Originally Posted by
Carbonfiberboy
Yeah, but what's he supposed to use for power zones? Those plans usually call everything out as % of FTP. He's probably been using HR zones, so that could be a starter. When one uses HR for setting interval effort levels, one always goes too hard to start with and then gradually levels down to sustainable or more probably a little below because of the harder earlier effort. So a good approach is to take a wild guess at FTP. So if the interval calls for 95% FTP (SS interval), try to ride at a steady power will will give you 95% of your LTHR at the end, and that'll be ~95% FTP. An all-out 1' interval might be 180% FTP, so if one is doing a 1' interval, go as hard as you can, see your average power, and calculate from that, ignoring HR.
One could also simply substitute the CTS FTP test for any Z4 interval workout:
https://trainright.com/cts-field-tes...-calculations/
If he's going to do this training plan by power, there's his learning curve right there. That's what I did, started using power right in the middle of a year-long training plan.

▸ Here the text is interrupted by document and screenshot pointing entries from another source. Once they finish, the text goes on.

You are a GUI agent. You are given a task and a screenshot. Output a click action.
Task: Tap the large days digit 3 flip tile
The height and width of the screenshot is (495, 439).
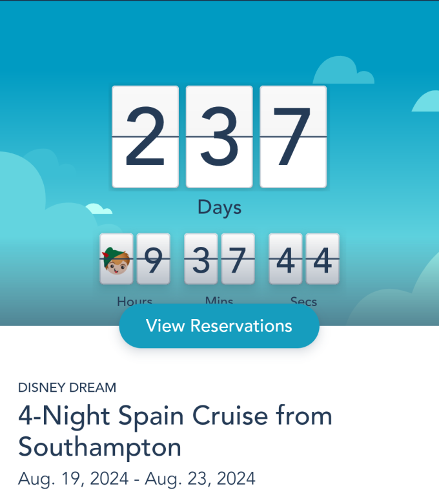tap(219, 137)
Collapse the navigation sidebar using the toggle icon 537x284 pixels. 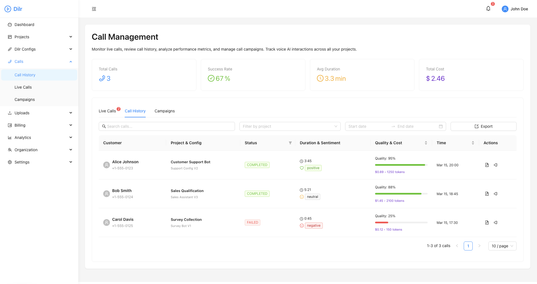[x=94, y=9]
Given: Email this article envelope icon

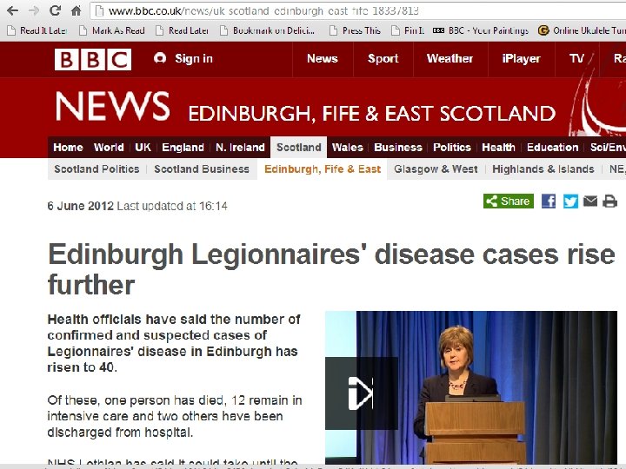Looking at the screenshot, I should point(590,201).
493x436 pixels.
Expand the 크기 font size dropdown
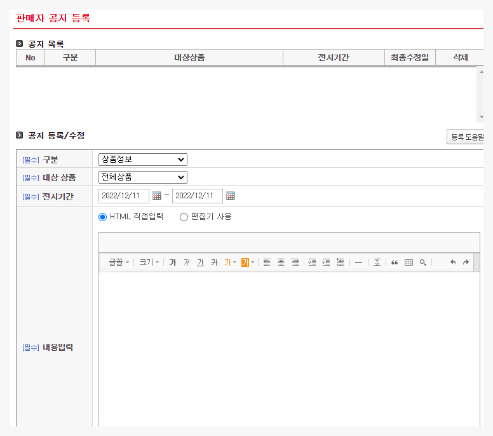click(x=149, y=262)
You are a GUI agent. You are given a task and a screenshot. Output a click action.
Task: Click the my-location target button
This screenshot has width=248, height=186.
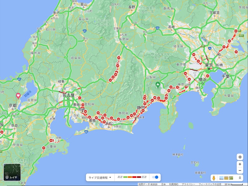[240, 157]
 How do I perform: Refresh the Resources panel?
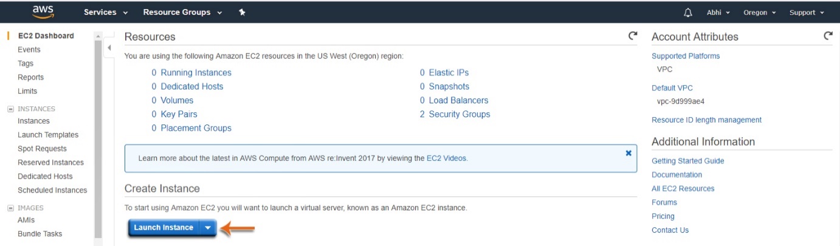[633, 36]
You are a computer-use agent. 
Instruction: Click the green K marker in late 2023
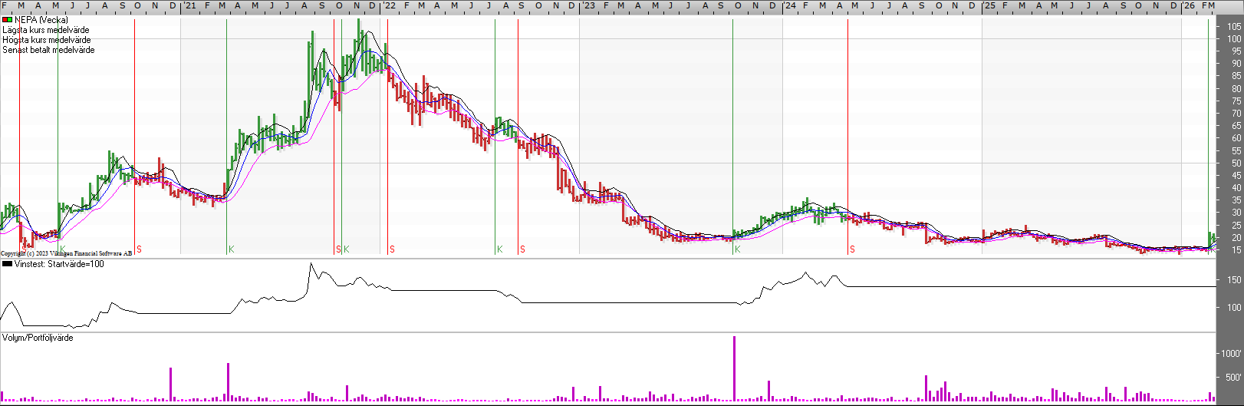click(737, 249)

i am certainly no expert but i agree with this. i am upside down compared to the OP. i had a PM only because i had a smart trainer, i just got a HRM. i could have used it as a proxy for power but there is nothing like having the real thing to guage your effort by. however you the OP measures FTP i would do it, he can always adjust as you say.
-scott
i'll add that when out on the road i will need to use the HRM as a power proxy. with more use on zwift with power and heart rate i will have some good numbers to use as reference points.